READING PASSAGE —
In the case of any long-term contract
with respect to which the percentage of completion method is used, except for purposes
of applying the look-back method of paragraph
(2), any income under the contract (to the extent not previously includible in gross
income) shall be included in gross income for the taxable year following the taxable
year in which the contract was completed. For purposes of subtitle F (other than sections
6654 and 6655) any interest required to be paid by the taxpayer under subparagraph (B) shall be
treated as an increase in the tax imposed by this chapter for the taxable year in
which the contract is completed (or, in the case of interest payable with respect
to any amount properly taken into account after completion of the contract, for the
taxable year in which the amount is so properly taken into account).
I.R.C. § 460(b)(2) Look-Back Method —
The interest computed under the look-back method of this paragraph shall be determined
by—
I.R.C. § 460(b)(2)(A) —
first, allocating income under the contract among taxable years before the year in
which the contract is completed on the basis of the actual contract price and costs
instead of the estimated contract price and costs,
I.R.C. § 460(b)(2)(B) —
second, determining (solely for purposes of computing such interest) the overpayment
or underpayment of tax for each taxable year referred to in subparagraph (A) which
would result solely from the application of subparagraph (A), and
I.R.C. § 460(b)(2)(C) —
then using the adjusted overpayment rate (as defined in paragraph (7)), compounded
daily, on the overpayment or underpayment determined under subparagraph (B).
For purposes of the preceding sentence, any amount
properly taken into account after completion of the contract shall be taken into
account by discounting (using the Federal mid-term rate determined under section
1274(d) as of the time such amount was properly taken into account) such amount to its value
as of the completion of the contract. The taxpayer may elect with respect to any
contract to have the preceding sentence not apply to such contract.

STATED PROBLEM 1 — In the records, copy out the lines word for word, starting with the line that has "Task: Expand top-left" and ending after the line that has "The image size is (1024, 450).". Leave the pictures out of your answer.
The records have nothing to do with the passage about long-term contract income.

RECORD EXCERPTS —
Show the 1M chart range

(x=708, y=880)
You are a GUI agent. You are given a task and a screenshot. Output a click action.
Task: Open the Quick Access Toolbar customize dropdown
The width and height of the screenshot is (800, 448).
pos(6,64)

* * *

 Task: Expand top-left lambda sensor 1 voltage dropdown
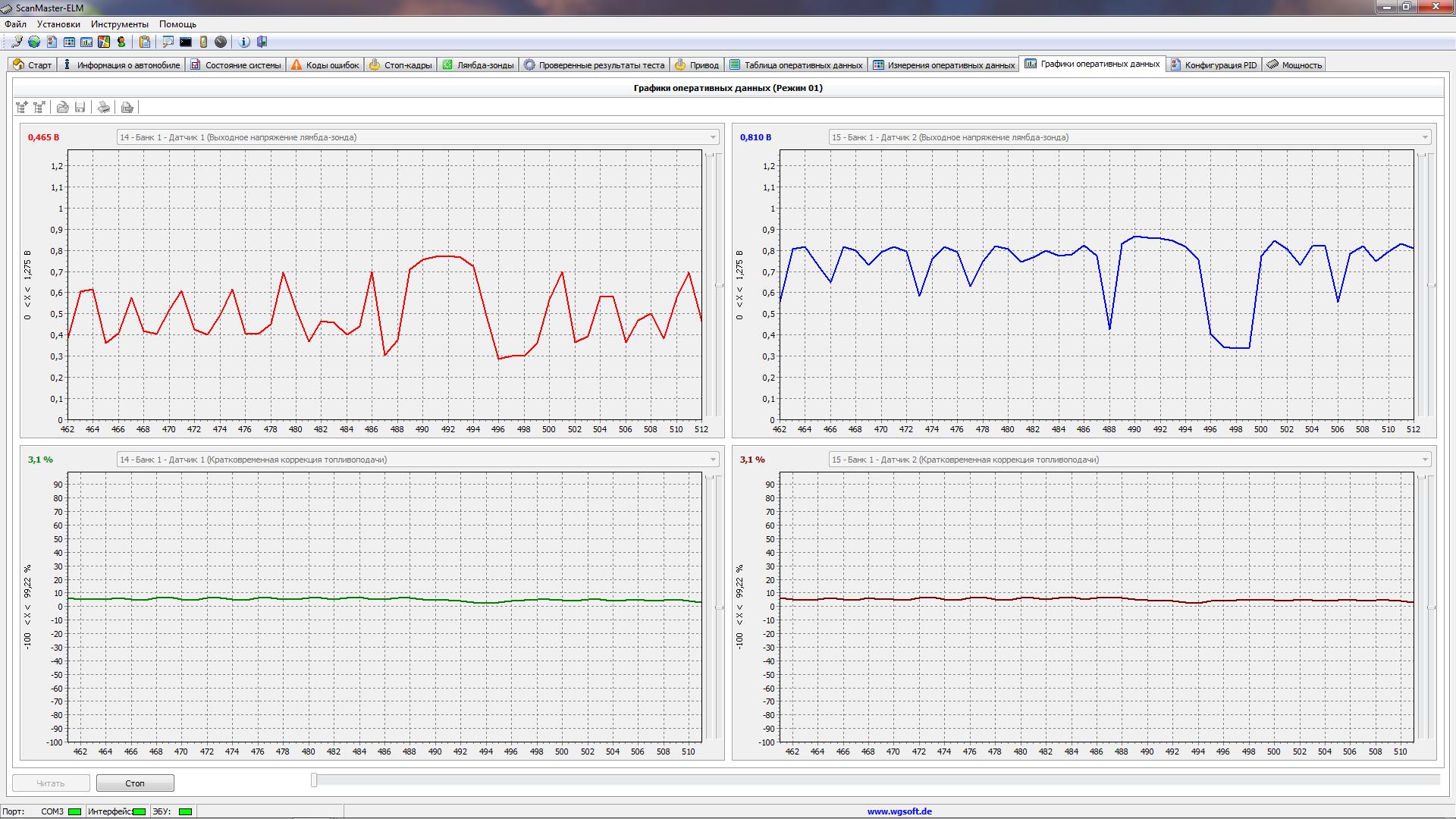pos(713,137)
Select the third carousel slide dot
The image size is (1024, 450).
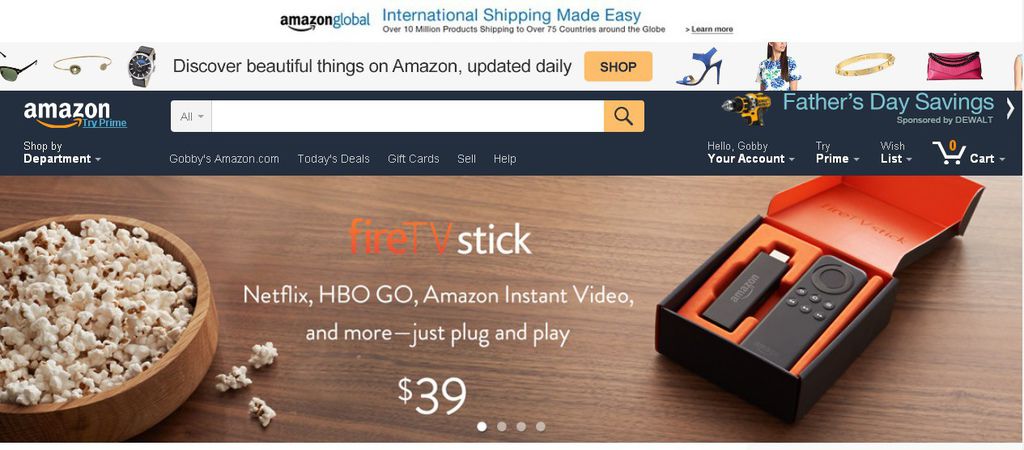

STATED PROBLEM 2 — Pick up the passage on long-term contracts and the look-back method after its last sentence, and keep it going.

FINAL RESULT 1 —
 Task: Expand top-left lambda sensor 1 voltage dropdown
pos(713,137)
Select the third carousel slide dot
The image size is (1024, 450).

FINAL RESULT 2 —
I.R.C. § 460(b)(3) Special Rules
I.R.C. § 460(b)(3)(A) Simplified Method Of Cost Allocation —
In the case of any long-term contract, the Secretary may prescribe a simplified
procedure for allocation of costs to such contract in lieu of the method of allocation
under subsection (c).
I.R.C. § 460(b)(3)(B) Look-Back Method Not To Apply To Certain Contracts —
Paragraph (1)(B) shall not apply to any contract—
I.R.C. § 460(b)(3)(B)(i) —
the gross price of which (as of the completion of the contract) does not exceed
the lesser of—
I.R.C. § 460(b)(3)(B)(i)(I) —
$1,000,000, or
I.R.C. § 460(b)(3)(B)(i)(II) —
1 percent of the average annual gross receipts of the taxpayer for the 3 taxable
years preceding the taxable year in which the contract was completed, and
I.R.C. § 460(b)(3)(B)(ii) —
which is completed within 2 years of the contract commencement date.
For purposes of this subparagraph, rules similar to the rules of subsections (e)(2)
and (f)(3) shall apply.
I.R.C. § 460(b)(4) Simplified Look-Back Method For Pass-Thru Entities
I.R.C. § 460(b)(4)(A) In General —
In the case of a pass-thru entity—
I.R.C. § 460(b)(4)(A)(i) —
the look-back method of paragraph (2)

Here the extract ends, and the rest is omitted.